11. Apache Hive--Provides a SQL-like layer on top of Hadoop.
Hive is a data warehouse platform based on Hadoop. Through hive, ETL work can be easily performed. hive defines a query language similar to SQL, which can convert user-written SQL into corresponding Mapreduce programs for execution based on Hadoop. Currently, Apache Hive 2.1.1 version has been released.
12. Apache Kafka - a high-throughput, distributed subscription messaging system originally developed by LinkedIn.
Apache Kafka is an open source messaging system project written in Scala. The goal of this project is to provide a unified, high-throughput, low-latency platform for processing real-time data. Kafka maintains messages differentiated by classes, called topics. Producers publish messages to Kafka topics, and consumers register with topics and receive messages published to these topics.
13. Akka - A toolkit for building highly concurrent, distributed and resilient message-driven applications on the JVM.
Akka is a library written in Scala that simplifies writing fault-tolerant, highly scalable Java and Scala actor model applications.

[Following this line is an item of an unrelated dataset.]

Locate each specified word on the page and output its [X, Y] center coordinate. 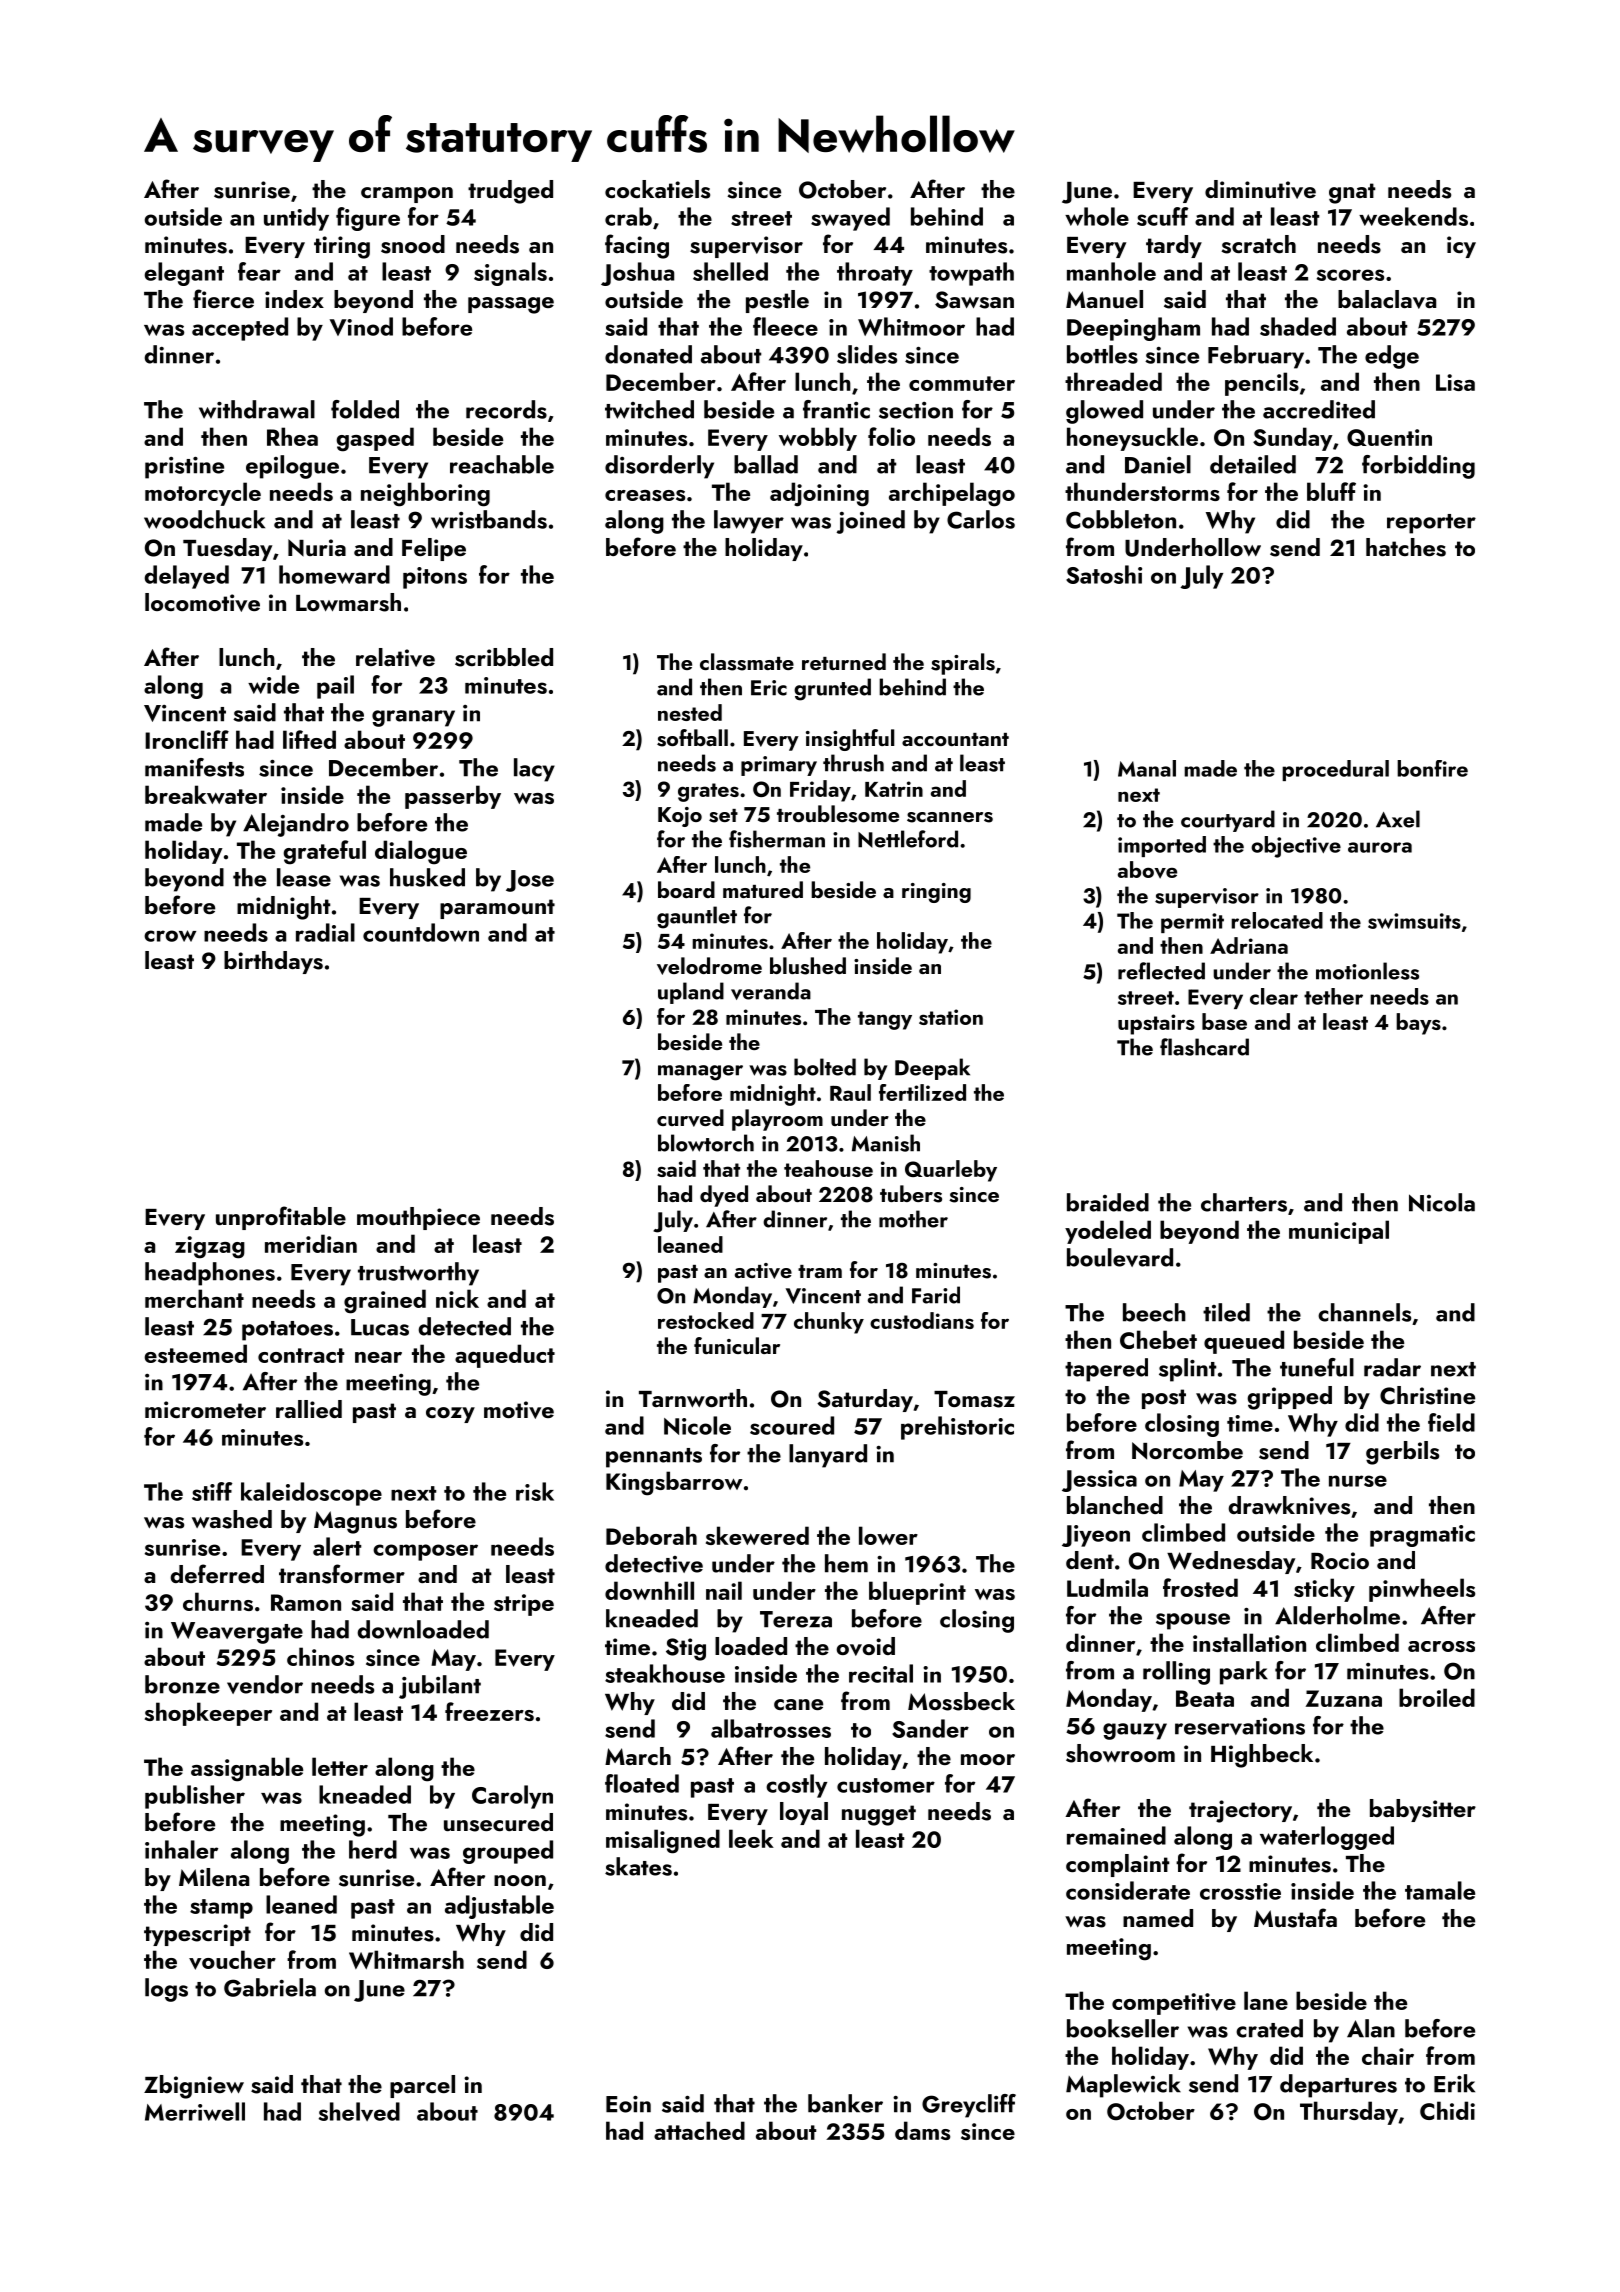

It has been successfully used in the telecommunications industry, and the system almost never goes down.
14. HBase - open source, non-relational, distributed database, modeled using Google's BigTable, written in Java, and runs on HDFS.
Different from commercial big data products such as FUJITSU Cliq, HBase is an open source implementation of Google Bigtable. Similar to Google Bigtable, which uses GFS as its file storage system, HBase uses Hadoop HDFS as its file storage system; Google runs MapReduce for processing. HBase also uses Hadoop MapReduce to process the massive data in Bigtable; Google Bigtable uses Chubby as a collaborative service, and HBase uses Zookeeper as a counterpart.
15. Neo4j - an open source graph database implemented in Java.
Neo4j is a high-performance NOSQL graph database that stores structured data on the network instead of in tables. It is an embedded, disk-based, fully transactional Java persistence engine.